Por qué una sonrisa basta para detener el mundo
A menudo enfrentamos en la vida situaciones que nos ponen a prueba. Es cuando una mirada interior ilumina los rincones más oscuros de nuestro ser. Lo hace, aunque no siempre logramos aprovechar lo que se nos muestra.
Y hasta a veces una sonrisa traída, incluso desde el absurdo, cambia nuestra manera de ver las cosas.
Una ofensa nos descompensa, una amenaza nos pone en guardia; pero una sonrisa nos llena de fuerzas, nos recompensa y hasta podría decirse que hace algo que realmente no alcanzamos a ver con propiedad.
Seriedad, responsabilidad, dignidad, decencia, son palabras que invocan estados de la mente en que nuestra mirada -interior y exterior- se torna algo nublada; es esa entidad, real o imaginada, que asume el protagonismo: el ego.
Si bien un ceño fruncido invita a la reflexión, una sonrisa, suave y serena, abarca ese acto meditativo y nos lleva a una playa donde el sol es nuestro amigo.
Cuando reclamamos algo, bien sea reconocimiento e incluso respeto, puede que estemos haciendo lo necesario, pero no estamos siendo amigos del sol, estamos lidiando con una angustia interior que mucho nos hace perder. El respeto solicitado, exigido es una migaja de respeto, es un espectro, una copia.
Y no es que en momentos sea importante hacer un reclamo. Pero en ese caso deberíamos tener en cuenta que lo que recibimos es solo una imagen.

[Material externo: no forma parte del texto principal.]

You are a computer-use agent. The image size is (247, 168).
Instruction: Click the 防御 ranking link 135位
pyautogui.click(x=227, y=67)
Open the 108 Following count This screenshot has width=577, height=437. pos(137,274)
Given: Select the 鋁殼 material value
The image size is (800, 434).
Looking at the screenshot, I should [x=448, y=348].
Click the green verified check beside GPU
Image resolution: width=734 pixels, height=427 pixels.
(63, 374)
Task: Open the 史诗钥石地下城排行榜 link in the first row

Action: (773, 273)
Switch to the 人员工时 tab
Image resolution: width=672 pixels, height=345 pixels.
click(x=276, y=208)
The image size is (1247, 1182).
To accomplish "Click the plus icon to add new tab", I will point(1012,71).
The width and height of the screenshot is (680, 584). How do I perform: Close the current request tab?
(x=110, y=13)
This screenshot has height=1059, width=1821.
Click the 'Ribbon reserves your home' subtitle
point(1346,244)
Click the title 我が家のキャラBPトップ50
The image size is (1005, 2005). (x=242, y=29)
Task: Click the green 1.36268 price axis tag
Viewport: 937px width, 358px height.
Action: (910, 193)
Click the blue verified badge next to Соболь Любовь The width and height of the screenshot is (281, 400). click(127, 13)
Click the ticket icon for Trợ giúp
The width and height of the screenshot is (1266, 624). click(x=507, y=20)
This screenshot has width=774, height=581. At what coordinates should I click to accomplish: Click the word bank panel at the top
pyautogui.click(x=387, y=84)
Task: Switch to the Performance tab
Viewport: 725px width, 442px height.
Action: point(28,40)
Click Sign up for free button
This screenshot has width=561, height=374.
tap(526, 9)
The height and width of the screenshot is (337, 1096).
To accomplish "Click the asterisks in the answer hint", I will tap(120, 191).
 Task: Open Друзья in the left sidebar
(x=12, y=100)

Este es un mundo de imágenes y el sol las ilumina todas. Nos toca a nosotros discernir. Y la sonrisa, que es el gesto más noble capaz de detener la gran rueda, es la mejor manera de hacerlo.
Cierta vez un hombre entregó lo poco que tenía pues le había sido solicitado por alguien muy cercano a él. Entonces, sentado sobre una piedra, sonrió; se dio cuenta que nada se movía y que él estaba entre las cosas.
A menudo, el mayor temor proviene de sospechar que no estamos entre las cosas, que no pertenecemos al mundo.
Estamos en el mundo y el mundo entre nosotros: se siente en una sonrisa.